官能小説得意な方! へのコメント(No.831

  • No.831 慎吾ママ

    14/01/11 00:52:08

    暇だ………


    そう思ったのは何年振りだろう。担当マネージャーが差し入れに来てくれたが、他の仕事で忙しいようで一度きりだった。もう一度スマホの画面を見る。


    平日だ。そして今は昼間…。電話してもいいかな。女々しいついでに、クヨクヨするくらいならかけてみようか。

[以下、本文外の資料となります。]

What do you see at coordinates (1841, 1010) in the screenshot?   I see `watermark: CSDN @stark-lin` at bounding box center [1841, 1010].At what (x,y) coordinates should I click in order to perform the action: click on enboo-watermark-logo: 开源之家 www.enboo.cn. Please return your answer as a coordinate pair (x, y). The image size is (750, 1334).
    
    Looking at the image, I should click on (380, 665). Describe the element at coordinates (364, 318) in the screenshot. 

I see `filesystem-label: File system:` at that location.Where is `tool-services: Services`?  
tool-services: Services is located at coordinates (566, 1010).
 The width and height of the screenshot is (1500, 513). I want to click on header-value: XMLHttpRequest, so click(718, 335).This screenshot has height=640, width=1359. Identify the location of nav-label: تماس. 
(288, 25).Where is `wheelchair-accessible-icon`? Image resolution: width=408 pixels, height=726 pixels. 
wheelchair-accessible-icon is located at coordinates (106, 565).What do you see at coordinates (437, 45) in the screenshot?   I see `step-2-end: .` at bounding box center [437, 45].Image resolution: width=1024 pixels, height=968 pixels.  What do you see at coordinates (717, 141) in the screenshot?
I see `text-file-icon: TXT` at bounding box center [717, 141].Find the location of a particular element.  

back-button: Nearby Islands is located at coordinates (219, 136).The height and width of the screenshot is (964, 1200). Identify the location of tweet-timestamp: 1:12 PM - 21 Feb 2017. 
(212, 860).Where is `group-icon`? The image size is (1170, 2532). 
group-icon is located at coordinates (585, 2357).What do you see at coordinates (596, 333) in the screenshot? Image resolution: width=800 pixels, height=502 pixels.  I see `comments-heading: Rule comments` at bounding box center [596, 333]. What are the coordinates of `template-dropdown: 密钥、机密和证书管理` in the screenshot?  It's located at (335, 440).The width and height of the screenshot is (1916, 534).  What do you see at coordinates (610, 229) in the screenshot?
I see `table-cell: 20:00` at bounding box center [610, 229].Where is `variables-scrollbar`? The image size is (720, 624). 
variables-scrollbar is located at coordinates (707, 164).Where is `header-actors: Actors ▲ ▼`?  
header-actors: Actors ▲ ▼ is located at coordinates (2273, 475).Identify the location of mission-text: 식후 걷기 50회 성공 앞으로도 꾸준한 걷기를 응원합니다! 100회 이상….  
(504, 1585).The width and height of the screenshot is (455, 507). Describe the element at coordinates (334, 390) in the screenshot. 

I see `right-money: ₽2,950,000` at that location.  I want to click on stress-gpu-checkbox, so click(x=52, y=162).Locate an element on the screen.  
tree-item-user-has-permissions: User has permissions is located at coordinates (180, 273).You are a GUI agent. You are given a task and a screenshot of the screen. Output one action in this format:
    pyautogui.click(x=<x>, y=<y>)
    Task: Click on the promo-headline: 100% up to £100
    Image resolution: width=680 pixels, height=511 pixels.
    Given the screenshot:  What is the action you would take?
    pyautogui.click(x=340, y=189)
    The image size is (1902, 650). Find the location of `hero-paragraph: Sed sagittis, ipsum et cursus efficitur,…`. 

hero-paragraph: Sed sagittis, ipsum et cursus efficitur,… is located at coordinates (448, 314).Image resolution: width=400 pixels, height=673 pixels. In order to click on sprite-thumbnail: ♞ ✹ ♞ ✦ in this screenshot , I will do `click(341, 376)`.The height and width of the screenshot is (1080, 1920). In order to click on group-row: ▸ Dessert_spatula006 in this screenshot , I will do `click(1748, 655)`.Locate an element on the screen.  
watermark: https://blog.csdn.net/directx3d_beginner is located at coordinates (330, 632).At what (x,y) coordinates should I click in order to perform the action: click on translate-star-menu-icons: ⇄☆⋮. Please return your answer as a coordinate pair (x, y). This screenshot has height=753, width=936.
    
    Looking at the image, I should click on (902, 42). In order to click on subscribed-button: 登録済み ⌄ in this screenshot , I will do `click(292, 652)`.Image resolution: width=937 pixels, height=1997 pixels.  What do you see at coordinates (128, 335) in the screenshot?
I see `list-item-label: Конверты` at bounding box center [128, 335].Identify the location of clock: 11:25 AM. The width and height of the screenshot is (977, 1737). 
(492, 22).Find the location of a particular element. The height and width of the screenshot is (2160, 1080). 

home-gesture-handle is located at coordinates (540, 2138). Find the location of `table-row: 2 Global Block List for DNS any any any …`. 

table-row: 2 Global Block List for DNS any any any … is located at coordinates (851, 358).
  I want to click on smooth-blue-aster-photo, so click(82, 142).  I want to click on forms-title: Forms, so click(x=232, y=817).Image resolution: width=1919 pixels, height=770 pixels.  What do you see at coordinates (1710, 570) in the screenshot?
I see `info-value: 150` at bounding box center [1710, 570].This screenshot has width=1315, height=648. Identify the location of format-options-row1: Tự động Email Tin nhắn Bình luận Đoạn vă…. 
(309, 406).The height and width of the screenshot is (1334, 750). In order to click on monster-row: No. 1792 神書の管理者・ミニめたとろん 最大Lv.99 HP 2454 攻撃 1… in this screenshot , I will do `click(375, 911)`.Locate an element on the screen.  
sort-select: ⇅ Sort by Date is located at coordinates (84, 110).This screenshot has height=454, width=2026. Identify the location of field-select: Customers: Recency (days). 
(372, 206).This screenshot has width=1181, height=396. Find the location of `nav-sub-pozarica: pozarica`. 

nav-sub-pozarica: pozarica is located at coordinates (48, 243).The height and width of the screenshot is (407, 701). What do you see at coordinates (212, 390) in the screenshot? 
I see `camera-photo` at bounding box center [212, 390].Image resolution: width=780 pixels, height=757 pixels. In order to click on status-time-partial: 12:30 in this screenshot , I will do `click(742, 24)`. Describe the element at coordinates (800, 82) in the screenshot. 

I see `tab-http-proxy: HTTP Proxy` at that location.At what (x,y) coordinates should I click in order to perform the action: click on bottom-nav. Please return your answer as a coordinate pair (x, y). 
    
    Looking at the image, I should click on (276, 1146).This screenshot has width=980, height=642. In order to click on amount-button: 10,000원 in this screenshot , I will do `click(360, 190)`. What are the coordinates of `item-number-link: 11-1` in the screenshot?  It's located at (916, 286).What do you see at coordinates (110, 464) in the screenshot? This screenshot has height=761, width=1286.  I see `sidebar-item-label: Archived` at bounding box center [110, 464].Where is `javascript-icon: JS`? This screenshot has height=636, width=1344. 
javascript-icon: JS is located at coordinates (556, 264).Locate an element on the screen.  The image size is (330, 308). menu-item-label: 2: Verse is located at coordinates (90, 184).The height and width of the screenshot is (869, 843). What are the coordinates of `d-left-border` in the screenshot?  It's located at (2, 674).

    電話帳から彼女の名前を出す。大きく深呼吸をし、息を吐きながら通話ボタンを押す。スマホを耳にあて、もう一度体を横に向けて布団を抱え込むように体を丸め、呼び出し音を聞いた。


    プルルル……プルルル……プルルル……


    長いな。出ないか。


    諦めようと画面を見た瞬間、通話時間の記録がスタートした。あわててスマホを耳に戻す。


    『もしもし?』


    彼女の声が聞こえる。身も心も弱っているせいかそれだけでふにゃふにゃになるようだ。


    「もしもぉ~し、ゆり~」

    『どうしたの?お休み中?酔ってる?』


    「正月休みだけど酔ってないよ~。今大丈夫?何して……」


    『マーマぁ、電話だれー?』


    「!!!」


    子供の声が電話の向こう側から聞こえた瞬間、頭の熱がスーっと引いた気がした。


    「ごーめんっ!切る」


    ピッ


    慌てて通話を切り、スマホを胸の前で握りしめた。心臓がバクバク言っている。